Check back to last year’s column about dahlia bulbs. I pot my dahlias in large nursery pots that I will set into larger, decorative clay pots. They will be easier to remove in the fall, plus I can plant other annuals around the edges and keep the roots from competing. Last weekend, I managed to check on my dahlia tubers, and they have white stems emerging. When you check yours and prepare to divide the clumps, keep a few of the white stems connected to each division. Those are your anchors for blooms this season!
I spent this past weekend primarily weeding a large shrub border and removing the dandelions. I have mixed feelings about that. The dandelions have gone to seed, so I am not really preventing their spread.

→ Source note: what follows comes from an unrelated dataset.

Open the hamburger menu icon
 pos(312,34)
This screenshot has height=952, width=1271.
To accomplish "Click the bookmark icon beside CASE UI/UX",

Also, the sturdy dandelion roots have broken up the heavy clay soil in that border, allowing seeds of beebalm to take root. Why remove the dandelions at all? Well, they will compete with my preferred plants for water and nutrients. Most importantly, dandelions are not rare. I know they will be back to assist in breaking up the soil again next year.

An added benefit? Getting down deep into your flower borders brings you closer to what is happening at soil level. While rummaging through patches of dandelion and grass clumps, I discovered a few pine seedlings. I have allowed these to continue growing where they are and hope to transplant them to a better spot in a few years after they have reached some size. Hurray, free trees!

You can also stop the sprouts of invasive bittersweet vine while the plant is small. Leaves are rounded and the stem feels stiff. When you pull out the roots, you will see the tell-tale orange color.

While we busily plant our annuals as a rite of the start of summer, just like Memorial Day, don’t neglect your perennial gardens. We tend to rush into the garden centers in spring for those early flowers and forget to install plants that bloom now into June. Ready for their place in the spring sun are perennial iris, bachelor button, peony, poppy, and lupine. Shade-loving plants like Barrenwort (Epimedium), columbine (Aquilegia), ferns, and lungwort (Pulmonaria) put on a lovely show now and provide texture all summer long.

Surprisingly warm, dry days have arrived. Make sure all your plants have enough water! When planting perennials or annuals, start by watering the planting area and the potted plant thoroughly. Prepare the planting hole by digging it as deep as the pot for the plant and an inch or two wider. Mix compost with your native soil from the hole at a ratio of one part compost to two parts soil in a wheelbarrow or trug. Add water to the empty planting hole to allow it to seep in. Then water the potted plant again. Knock the plant out of the pot by tipping it upside down into your palm and slipping off the pot. Set the plant into the hole and confirm the plant’s soil level is even with the surrounding garden level.
Return your amended soil to the surrounding edges of the hole and pat down gently until you have filled the hole almost to soil level. Water again to fill all air pockets with water. Allow the water to seep down and the soil to settle. Add more soil mixture until you have created a slight moat around the plant. Your moat will collect water and direct it to the outer roots as your plant grows, helping it get a good start. The crown of the plant should be slightly above soil level and above the moat. Water sitting on a plant’s crown will cause rot. A well-planted perennial is a problem-free perennial.
I call myself the Lazy Berkshire Gardener because I don’t want to work too hard in my gardens. I want to enjoy them. I find it easier to observe my landscape and let the compost happen, the water pool up, or daisies to self-sow. I look for ways to do the minimum task for the biggest impact. For example, mulching is better than spraying and much better than weeding all season. I look for beautiful, low-maintenance plants that thrive in or at least tolerate my garden conditions. Plus, I’m willing to live with the consequences if I miss something.